Hertzel’s world shifted when her brother died, a loss that marked her childhood even as the family rarely spoke of it.
“We just did not talk about it,” she said. “There was never a time when we all sat around the dining room table and said, ‘We need to talk about the day John died.’”
As a nine-year-old, she had no one her age to process it with, and the silence that followed became its own kind of weight. As she grew older, Hertzel found herself returning to that day again and again, trying to understand what she had witnessed and what she had not.
“Memory is very unreliable,” she said. “These are the powerful, strong memories that I have. But is this really what happened? I do not know.”
When she compared her recollections with those of her siblings, some details aligned and others did not, a reminder that each of them had lived through the same moment from a different vantage point.
Hertzel began writing about her brother’s death long before she ever imagined a book. As a teenager, and later in her twenties, she kept returning to the same scene, trying to understand what she had witnessed as a child.

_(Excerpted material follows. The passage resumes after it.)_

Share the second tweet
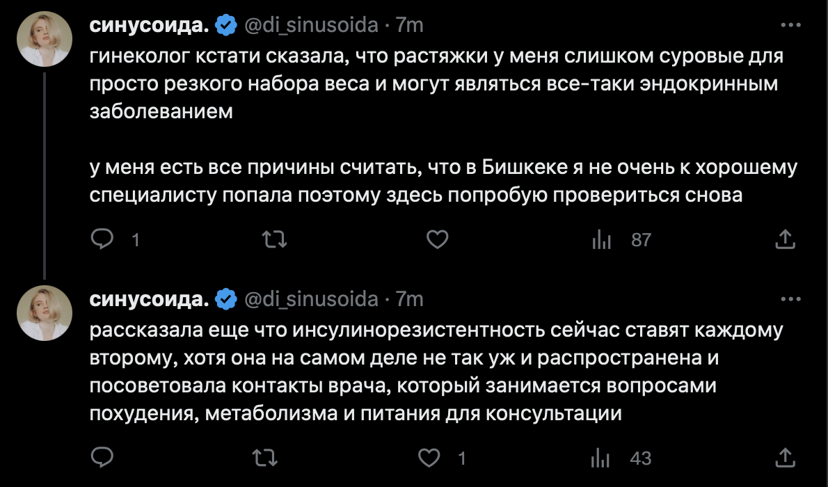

“Sometimes you write toward an understanding,” she said.
When she entered her MFA program years later, she planned to write nature essays, but the memories surfaced again.
“I started writing these reminiscences of growing up,” she said. “They kind of all came together and became my thesis.”
At the time, the material felt too raw to share. Her father had died, but her mother was still alive, and Hertzel knew the story would be painful for her to read.
“I wrote it for myself,” she said. “And I just kind of put it aside.”
Still, the pull of the story never fully left her. She kept thinking about her brother, about the poems he wrote, and about how few people remembered him. In early drafts she included his poems in full, but copyright restrictions prevented her from keeping them in the final version. It remains a disappointment.
“I wanted people to remember his poems,” she said.
As Hertzel continued writing, the memoir became less about the single day her brother died and more about the long shadow it cast, the ways a family rearranges itself around a loss it never fully discusses. The book is as much about memory as it is about grief, and about the stories we inherit without realizing it.
Shaping that material was not easy. Hertzel had to decide what belonged on the page and what did not, what she remembered clearly and what she could only approach through feeling.
“You have to make choices,” she said. “You have to decide what story you are telling.”
Now, with the book finished and in readers’ hands, Hertzel is ready to talk about the story she once kept tucked away. Sharing it publicly has brought its own kind of clarity.
“It feels like the right time,” she said.
It is a story that resonates far beyond her own family, with anyone who has lived through a loss, or grown up in a house full of noise and secrets, or tried to piece together a childhood from fragments that do not always agree.
Hertzel will discuss the memoir, the writing process, and the questions that guided her work during her upcoming events. She will appear in Duluth on April 9, where she will be in conversation with novelist Leif Enger. She will also give a solo reading in Grand Marais on April 25, followed by a question and answer session. Additional events, including a signing at Fitger’s and an appearance at the Bayfield bookstore, are planned for May, with details to be announced on her website, lauriehertzel.net.
When I told Hertzel I missed her family when I reached the last page, I asked whether she would ever consider writing more about them. She laughed and replied, “My God, they would kill me.”
No more Hertzels, at least not for now. Her next book, she told me, will be about her dog, Angus, the anxious and big-hearted companion who starred in her long-running Puppy Chronicles column. I told her I would be eager to read that one too.